La reina Dido hizo de Eneas un huésped digno y le trato cariñosamente desde el primer momento. Tanto que lo que comenzó por ser una deferencia natural, se convirtió bien pronto en un apasionado amor. También Eneas quedo cautivado por la belleza de la reina Dido, hasta que acabó correspondiendo a la ternura de ella y sello los arrebatos de su deseo con un imprudente juramento. – Te juro – dijo a su amada – que me casaré contigo para que se funda nuestros pueblos – el troyano y el fenicio – en uno solo.
Sin embargo, Júpiter había resuelto otra cosa. Tenía dicho a los troyanos que su fin era Italia. Y es que el dios de los dioses deseaba convertirle en el tronco de la más gloriosa raza del orbe: la de los romanos.
Eneas recibió en sueños el mensaje de la voluntad divina. Inmediatamente debía abandonar las costas africanas y reemprender viaje con sus naves rumbo a Italia. El héroe troyano comprendió que de nada le valdrían con Dido ninguna clase de explicaciones para justificar su marcha. Por consiguiente decidió salir de Cartago sin que ella se apercibiera.
Cuando la reina Dido tuvo noticias de la partida de su amado, la desesperación lleno todas las medidas de lo concebible. Estaba como enloquecida, sin que nada ni nadie pudiera consolarla. Hubo un momento en que quiso ir en persecución del que creía engañoso amante, pero no se dio cuenta de que no podría nada contra la voluntad de los dioses, deseó la muerte desesperadamente.

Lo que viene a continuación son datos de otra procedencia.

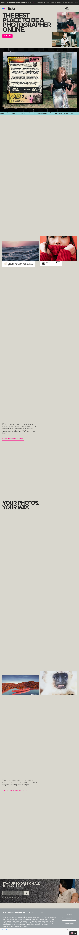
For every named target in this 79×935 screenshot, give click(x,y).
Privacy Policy (5, 929)
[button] (67, 8)
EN (75, 933)
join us (7, 36)
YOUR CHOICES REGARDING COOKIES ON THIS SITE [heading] (24, 912)
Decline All (69, 918)
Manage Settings (69, 923)
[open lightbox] (25, 80)
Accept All (69, 914)
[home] (8, 8)
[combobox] (73, 933)
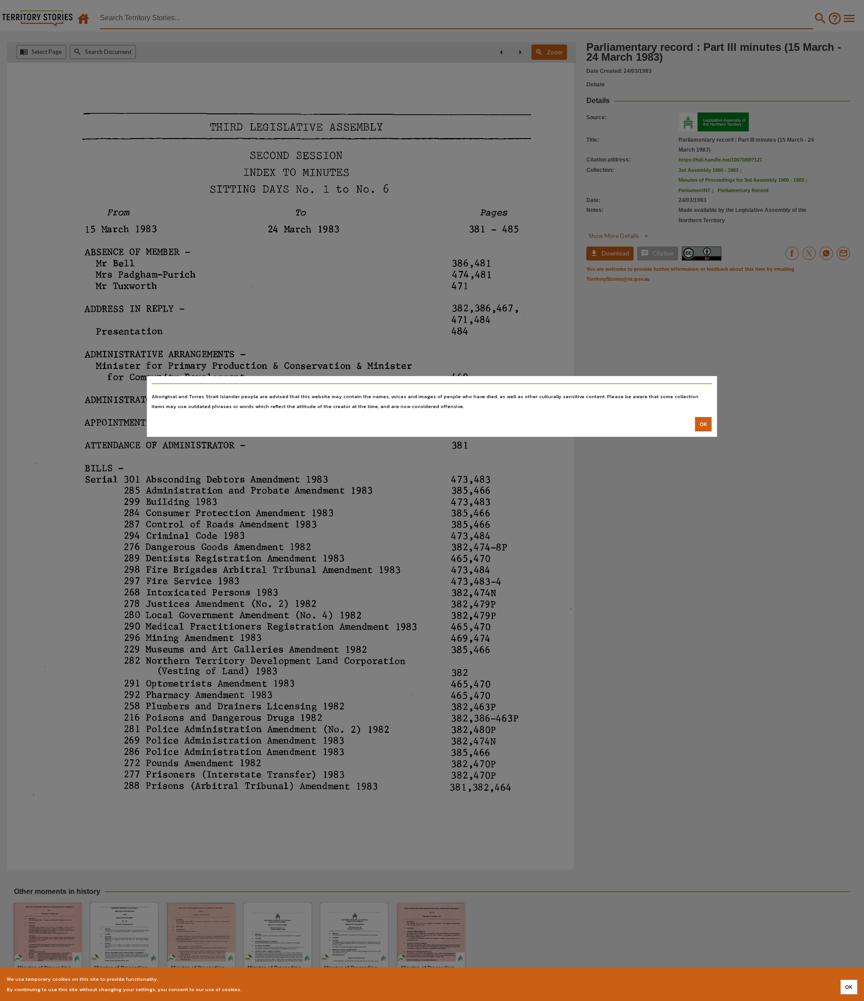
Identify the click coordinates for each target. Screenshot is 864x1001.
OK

Entonces ordenó preparar una enorme pira hecha de leña resinosa y roble, deposito en la cima una espada, el ropaje y una imagen de Eneas e hizo que le prendieran fuego. Y cuentan que sin cesar en sus lamentaciones y lágrimas, subió las gradas de la inmensa hoguera y se arrojó a las voraces llamas.
Y mientras la reina Dido moría abrasada en la hoguera, Eneas bogaba con viento favorable hacia la tierra prometida.
Repollés, J. (1979). Las Mejores Leyendas Mitológicas. España: Editorial Bruguera, S.A.